O estudo realizado por Correio et al. (2017) revelou que, no geral, o payout não se mostra significativo para explicar o valor de mercado das firmas. No entanto, ao segregar a amostra por setor econômico, constatou que, nos setores Utilidade Pública e Consumo Não Cíclico, o payout apresenta relação positiva e significante para explicar o valor de mercado das empresas. Galvão, Santos e Araújo (2019) constataram que empresas brasileiras mais rentáveis e maduras, com maior oportunidade de crescimento, mais antigas e com maior proporção de caixa têm maior probabilidade de pagar dividendos. Já empresas mais endividadas são menos propensas de pagar dividendos. O estudo de Marques et al. (2019) confirmou que o dividendo afeta significativamente o valor de uma empresa brasileira. Esta evidência sugere que os analistas devem considerar o dividendo ao fazer um julgamento do valor das empresas.

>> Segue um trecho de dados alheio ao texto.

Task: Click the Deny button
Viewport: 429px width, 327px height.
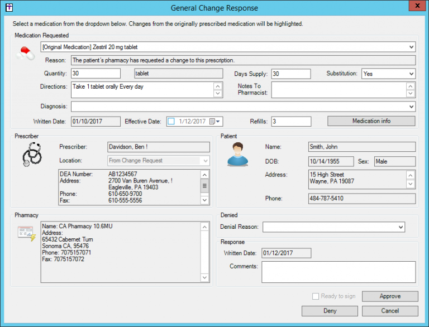Action: tap(330, 311)
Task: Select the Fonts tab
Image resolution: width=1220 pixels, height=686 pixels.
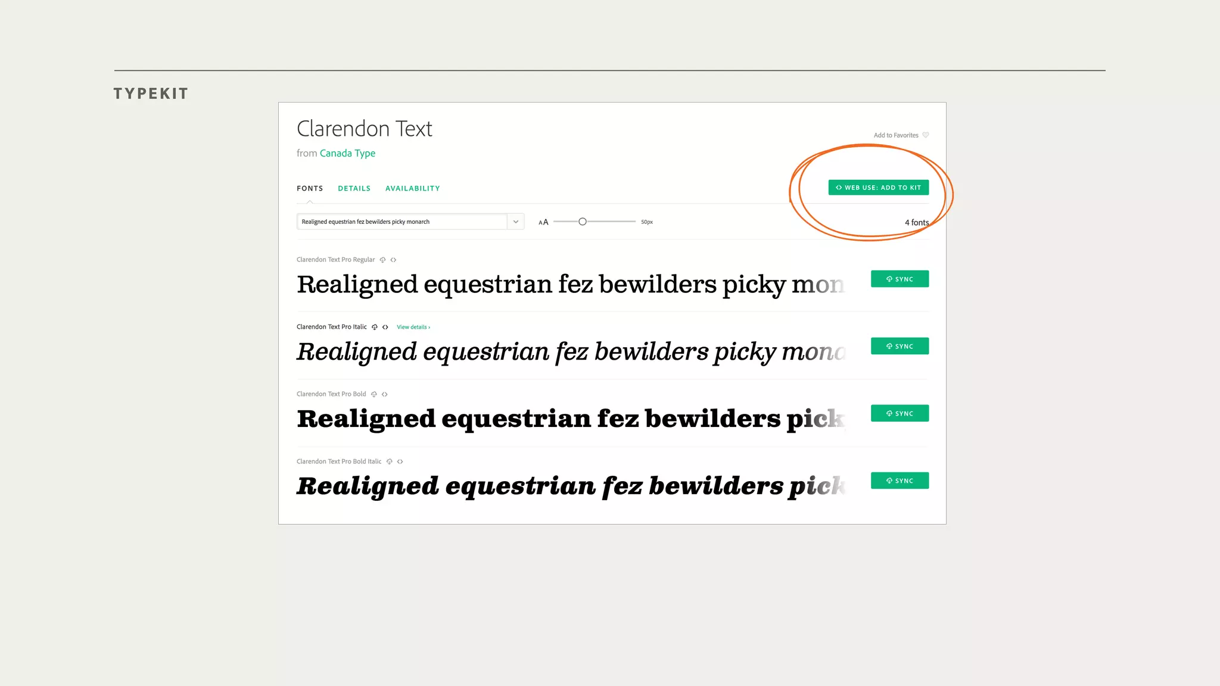Action: [310, 188]
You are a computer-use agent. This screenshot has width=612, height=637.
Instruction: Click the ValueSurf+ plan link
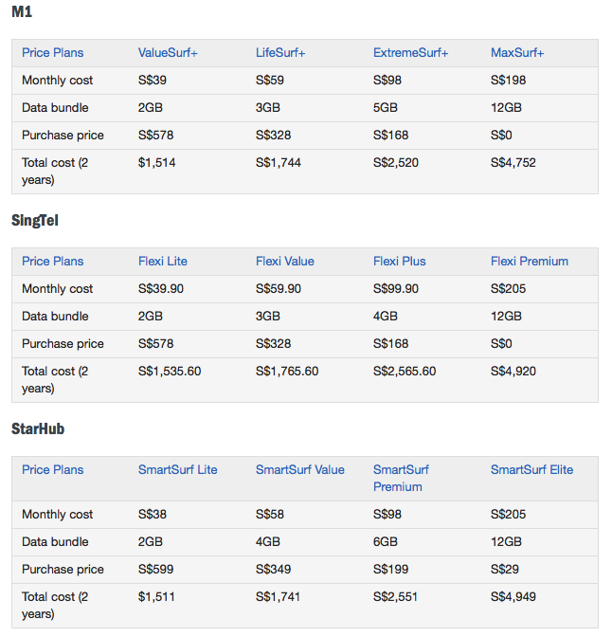tap(168, 53)
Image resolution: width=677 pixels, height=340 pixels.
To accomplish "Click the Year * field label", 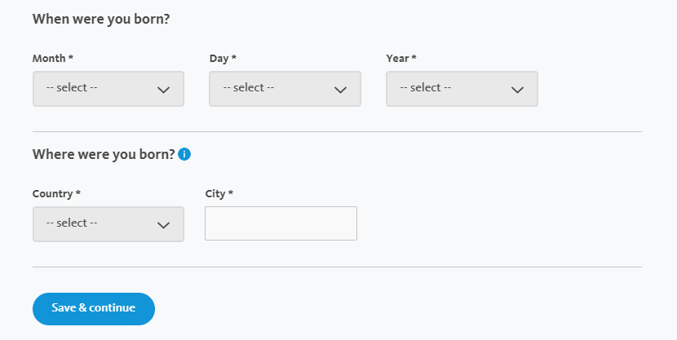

Rodrigues et al. (2019) demonstraram que empresas maiores, lucrativas, mais líquidas e com maiores oportunidades de crescimento distribuem mais dividendos, enquanto que empresas endividadas, com maior volume de investimentos e com resultados voláteis distribuem uma menor proporção dos resultados. Nesse sentido, ao divulgar para o mercado uma elevada quantia de distribuição de dividendos, as empresas apresentam sinais positivos aos acionistas, o que de certa forma aumenta o seu valor de mercado. Postula-se que há uma relação positiva entre política de dividendos e valor de mercado das empresas (CORREIO et al., 2017).
Diante do contexto supracitado, presume-se que o desempenho de mercado influencia a distribuição de dividendos, conforme a seguinte hipótese: H1: O desempenho de mercado influencia positivamente na distribuição de dividendos de empresas pertencentes ao BRICS.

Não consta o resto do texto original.